Aire de Brodmann 18 - cortex visuel secondaire


L'aire 18 de Brodmann se situe dans le lobe occipital, entourant l'aire 17 (V1) et composant l'essentiel du volume du lobe occipital. Elle a également reçu le nom de cortex parastrié. Elle occupe le cuneus, le gyrus lingual et le gyrus occipital latéral.

Sa cytoarchitectonie présente les caractéristiques suivantes : un réseau vaste et dense dans la couche granulaire interne (IV), une sous couche IIIb composée de cellules pyramidales serrées qui marquent bien la distinction avec la couche IV. La couche V constitue une étroite bande presque dépourvue de cellules. La couche VI est également étroite mais dense, composée de petites cellules polymorphes qui marquent une distinction nette avec la substance blanche sous-corticale.

Comme l'aire 17 de Brodmann, l'aire 18 est relativement mince, les trois couches profondes (IV, V et VI) sont étroites par rapport aux couches externes, les frontières entre les couches sont distinctes. Elle présente un nombre élevé de cellules granulaires.

C'est la seconde aire majeure du cortex visuel, située entre l'aire visuelle primaire et le cortex visuel associatif, d'où son nom de cortex visuel secondaire. Elle entretient de fortes connexions avec ses voisines, projetant de nombreux axones vers les aires visuelles associatives (V3, V4, V5), mais également en feedback vers l'aire visuelle primaire, dont elle reçoit la majorité des connexions.

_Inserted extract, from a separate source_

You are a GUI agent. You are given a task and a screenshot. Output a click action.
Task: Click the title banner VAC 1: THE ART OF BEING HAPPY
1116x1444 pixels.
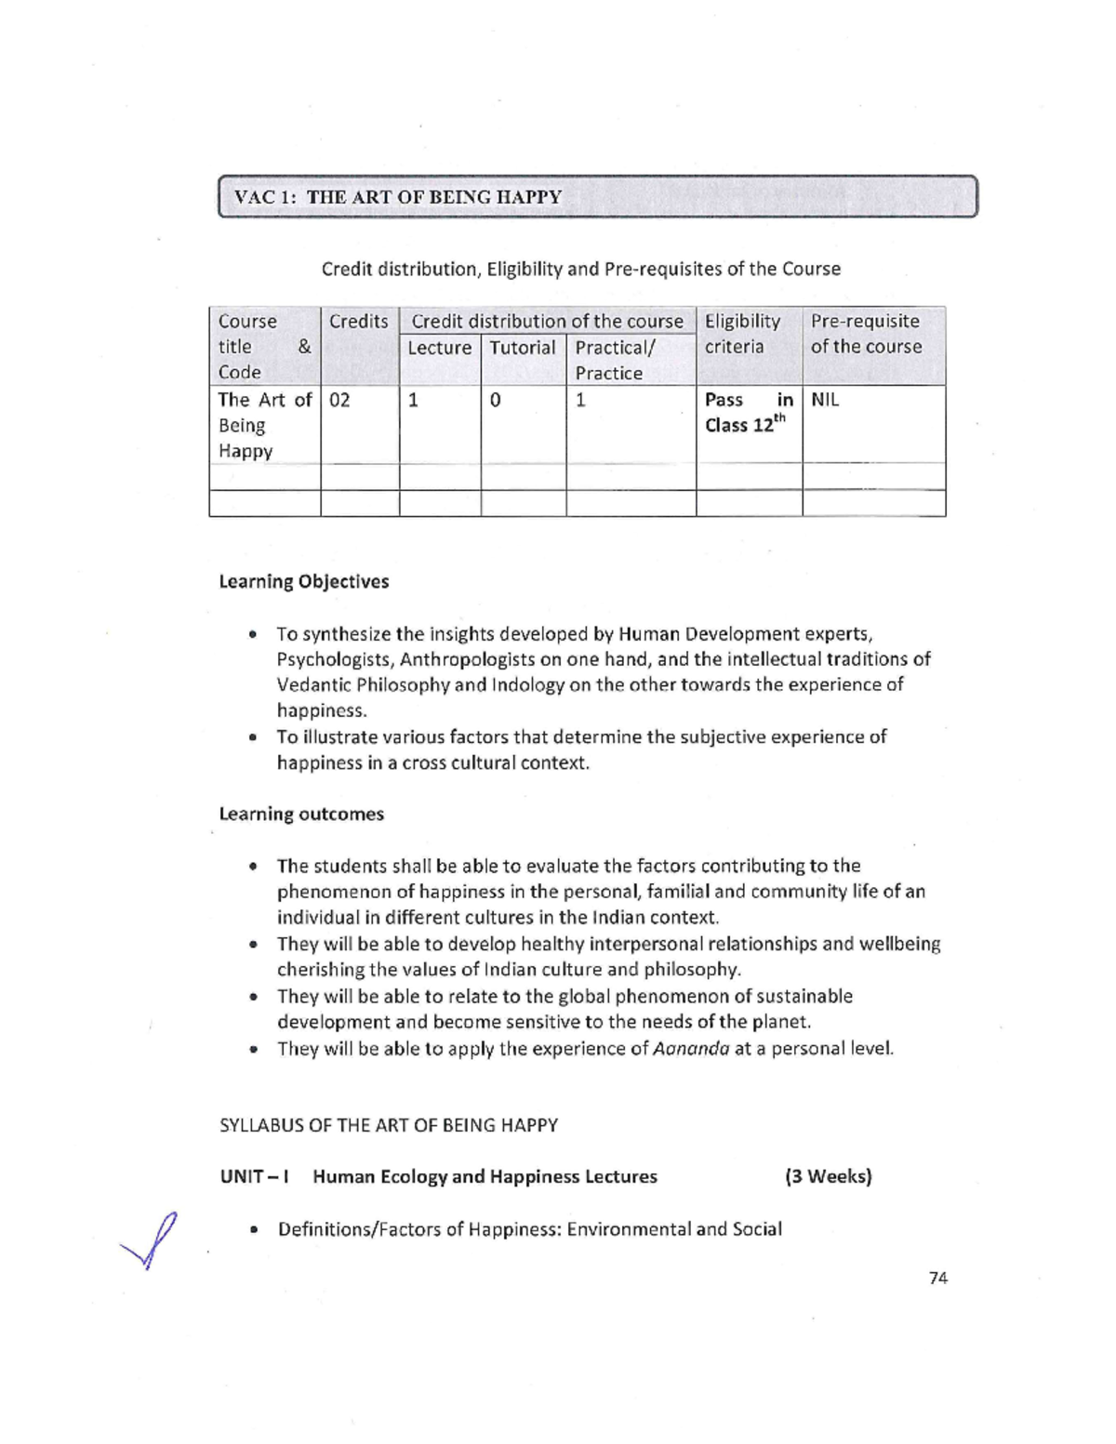coord(597,196)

Comme l'aire V1, elle est subdivisées en quatre parties distinctes, dorsales et ventrales, pour chacun des hémisphères. V2 partage de nombreuses propriétés avec l'aire visuelle primaire (par exemple, l'excitation liée à l'orientation des stimuli visuels, la sensibilité au contraste), mais possède également des propriétés propres, qui lui permettent vraisemblablement de traiter l'information visuelle davantage en profondeur (orientation d'un contour, appartenance d'un stimulus à une figure ou à un fond...). Elle est également un peu sensible à la régulation exercée par l'attention, plus que l'aire visuelle primaire mais moins que les aires visuelles associatives.